Walking back to my hotel, I passed stalls selling tickets to multiple concert and venues hosting shows. But there were free musical programs taking place across different stages. I wanted to grab a quick bite from the many food courts and restaurants connected to the underground mall but got distracted by the music performance taking place inside the Complexe Desjardins mall. Instead, I stopped and listened to a couple of songs before going up to my hotel room. After freshening up, I went out and followed the crowd toward the direction of the big stage where young musicians started to perform. I went to sit and ordered some snacks and drink at a pop-up bar and watched a succession of young performers performed for younger audiences, families and all music lovers.

Later that evening, I did not have to go outside the hotel to watch another performance. There was a bar outside the hotel terrace looking over the core stage of the jazz festival. I watched the whole performance that featured Hannah Williams in the comfort of the hotel terrace. I had a great view of the enormous’ Place des Festivals’ where I saw the crowds fill up the stairs by the fountains and sculptures of Place des Arts and the Montreal Contemporary Arts Museum. Behind Place des Arts was the Promenade des Artistes, a narrow stretch of street and public space linking Quartier des Spectacles. 

The following morning, I wanted to get an early start and explore the Old Town and do my workout routine (walking) at the same time. I was told that it was a 10-minute walk from the hotel. I headed down St. Catherine Street that was closed off to traffic, it was lined with food trucks, pop-up bars, and merchandise vendors. I missed the wrong turn and ended in the area with blocks and blocks of hanging colorful balls.
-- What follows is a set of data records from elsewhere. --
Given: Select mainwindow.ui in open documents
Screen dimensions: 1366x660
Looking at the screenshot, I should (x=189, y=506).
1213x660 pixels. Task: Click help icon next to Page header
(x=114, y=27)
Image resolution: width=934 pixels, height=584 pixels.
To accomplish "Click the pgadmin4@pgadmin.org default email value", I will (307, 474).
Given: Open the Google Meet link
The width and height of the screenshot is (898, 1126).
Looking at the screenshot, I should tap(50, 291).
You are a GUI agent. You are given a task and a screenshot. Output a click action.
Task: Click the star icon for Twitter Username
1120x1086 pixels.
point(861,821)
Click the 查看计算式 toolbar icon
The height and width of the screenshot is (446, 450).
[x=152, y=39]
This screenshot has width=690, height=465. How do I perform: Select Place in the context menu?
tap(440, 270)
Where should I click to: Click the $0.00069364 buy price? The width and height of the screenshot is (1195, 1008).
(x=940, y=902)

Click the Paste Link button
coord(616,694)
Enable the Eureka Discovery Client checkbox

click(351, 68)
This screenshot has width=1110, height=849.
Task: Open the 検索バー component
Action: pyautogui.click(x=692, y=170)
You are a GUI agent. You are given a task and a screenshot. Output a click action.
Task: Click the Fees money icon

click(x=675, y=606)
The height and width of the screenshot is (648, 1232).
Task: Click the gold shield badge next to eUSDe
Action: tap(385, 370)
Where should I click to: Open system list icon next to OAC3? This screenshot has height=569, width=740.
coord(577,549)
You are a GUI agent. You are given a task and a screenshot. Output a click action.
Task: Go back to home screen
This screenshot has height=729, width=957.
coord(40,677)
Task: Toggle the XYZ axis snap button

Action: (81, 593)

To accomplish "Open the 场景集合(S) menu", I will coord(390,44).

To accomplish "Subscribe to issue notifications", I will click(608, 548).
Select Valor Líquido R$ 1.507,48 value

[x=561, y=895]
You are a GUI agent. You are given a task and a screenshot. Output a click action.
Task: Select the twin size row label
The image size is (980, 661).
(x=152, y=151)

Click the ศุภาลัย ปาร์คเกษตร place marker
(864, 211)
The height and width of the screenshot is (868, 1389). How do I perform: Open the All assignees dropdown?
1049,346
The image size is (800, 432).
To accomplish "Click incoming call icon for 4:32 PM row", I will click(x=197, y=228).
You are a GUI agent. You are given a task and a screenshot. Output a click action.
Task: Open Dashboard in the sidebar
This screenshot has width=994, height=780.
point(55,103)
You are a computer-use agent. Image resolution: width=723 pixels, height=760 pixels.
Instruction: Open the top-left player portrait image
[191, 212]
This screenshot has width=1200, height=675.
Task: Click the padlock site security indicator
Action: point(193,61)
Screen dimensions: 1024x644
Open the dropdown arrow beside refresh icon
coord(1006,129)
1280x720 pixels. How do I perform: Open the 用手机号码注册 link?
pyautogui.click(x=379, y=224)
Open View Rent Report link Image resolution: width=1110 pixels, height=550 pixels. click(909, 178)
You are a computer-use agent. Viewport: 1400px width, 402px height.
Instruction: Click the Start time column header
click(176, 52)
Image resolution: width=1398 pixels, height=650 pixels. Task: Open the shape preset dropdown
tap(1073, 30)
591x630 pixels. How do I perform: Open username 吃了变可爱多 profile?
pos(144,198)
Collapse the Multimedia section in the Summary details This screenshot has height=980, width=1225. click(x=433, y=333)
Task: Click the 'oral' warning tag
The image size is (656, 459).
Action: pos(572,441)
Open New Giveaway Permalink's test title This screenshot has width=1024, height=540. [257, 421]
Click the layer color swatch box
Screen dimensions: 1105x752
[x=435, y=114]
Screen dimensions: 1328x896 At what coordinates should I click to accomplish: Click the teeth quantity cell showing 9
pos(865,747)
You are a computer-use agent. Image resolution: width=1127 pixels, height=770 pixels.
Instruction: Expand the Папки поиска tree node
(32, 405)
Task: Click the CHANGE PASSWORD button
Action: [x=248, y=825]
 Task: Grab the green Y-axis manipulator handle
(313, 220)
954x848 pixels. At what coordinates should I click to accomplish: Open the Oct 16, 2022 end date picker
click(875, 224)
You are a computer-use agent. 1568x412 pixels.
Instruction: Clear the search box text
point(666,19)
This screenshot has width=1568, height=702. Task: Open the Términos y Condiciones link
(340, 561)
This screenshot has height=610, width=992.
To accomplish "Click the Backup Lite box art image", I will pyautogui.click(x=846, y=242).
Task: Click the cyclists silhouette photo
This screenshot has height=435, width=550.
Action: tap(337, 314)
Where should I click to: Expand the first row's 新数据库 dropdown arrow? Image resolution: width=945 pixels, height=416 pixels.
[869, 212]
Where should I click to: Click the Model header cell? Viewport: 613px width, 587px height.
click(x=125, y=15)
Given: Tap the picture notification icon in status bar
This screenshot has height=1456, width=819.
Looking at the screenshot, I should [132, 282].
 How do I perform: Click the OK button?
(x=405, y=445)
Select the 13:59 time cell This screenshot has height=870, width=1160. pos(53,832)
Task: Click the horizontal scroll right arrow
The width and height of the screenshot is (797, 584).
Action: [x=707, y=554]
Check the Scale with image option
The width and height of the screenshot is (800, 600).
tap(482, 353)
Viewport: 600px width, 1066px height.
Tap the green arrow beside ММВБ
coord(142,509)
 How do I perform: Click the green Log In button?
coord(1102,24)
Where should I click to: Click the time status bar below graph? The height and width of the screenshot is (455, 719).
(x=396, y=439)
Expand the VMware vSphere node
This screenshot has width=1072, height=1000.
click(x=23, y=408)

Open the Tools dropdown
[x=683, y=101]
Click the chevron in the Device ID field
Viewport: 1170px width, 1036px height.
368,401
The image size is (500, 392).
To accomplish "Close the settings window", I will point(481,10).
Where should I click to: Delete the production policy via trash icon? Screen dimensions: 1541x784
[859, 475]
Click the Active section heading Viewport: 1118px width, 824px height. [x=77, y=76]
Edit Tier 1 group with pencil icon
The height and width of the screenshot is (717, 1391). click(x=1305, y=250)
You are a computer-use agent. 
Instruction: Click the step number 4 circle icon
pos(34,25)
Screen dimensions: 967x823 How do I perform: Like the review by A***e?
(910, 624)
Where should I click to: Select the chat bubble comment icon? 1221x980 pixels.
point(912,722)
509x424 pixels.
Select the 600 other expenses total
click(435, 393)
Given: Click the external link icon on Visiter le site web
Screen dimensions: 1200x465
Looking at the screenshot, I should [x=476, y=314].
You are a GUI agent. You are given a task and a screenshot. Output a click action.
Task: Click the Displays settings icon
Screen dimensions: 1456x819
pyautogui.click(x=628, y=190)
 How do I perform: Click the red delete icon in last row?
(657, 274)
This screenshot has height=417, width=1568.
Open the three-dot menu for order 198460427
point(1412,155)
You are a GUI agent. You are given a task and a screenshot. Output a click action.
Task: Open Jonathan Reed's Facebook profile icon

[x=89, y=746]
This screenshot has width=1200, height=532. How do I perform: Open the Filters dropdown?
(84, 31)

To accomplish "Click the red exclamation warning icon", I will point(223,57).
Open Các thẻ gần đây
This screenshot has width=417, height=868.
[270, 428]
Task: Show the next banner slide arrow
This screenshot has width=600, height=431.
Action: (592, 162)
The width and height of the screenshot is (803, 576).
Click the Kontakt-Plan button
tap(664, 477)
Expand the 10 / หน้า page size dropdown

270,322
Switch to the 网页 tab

I found out later that it was the Gay Village

I thought that following the direction to the old Church steeple would lead me to the Old Town, but it led me to the Latin Quarter. Needless to say, I was lost again.

I was literally doing a walking tour of the city on my own, passing China Town, Palace the Congress.

Finally, I arrived at the magnificent splendor or the Notre-Dame Basilica, the landmark of Old Town Montreal. Typical of a big tourist attraction, I found musicians, street performers and lots of tourists at the Notre-Dame Basilica plaza.

In my travels, I always try to visit a famous religious structure or church for it was inside a religious structure where I saw some of the most amazing works of art. Most of the big churches in a big city normally open to the public, but when I tried to make my way to go inside, I noticed a long line. I had to get in line and pay $6.00 to go inside and see “Aura”, an innovative art project that literally sheds light to the history and architecture of the Basilica as well as the art that can be found within its walls. It was truly spectacular, and unexpected, to see the light and the work of art and architecture and to hear the orchestral music. I was not only captivated by this unique ‘luminous experience’ inside the church, but by the city of arts and culture.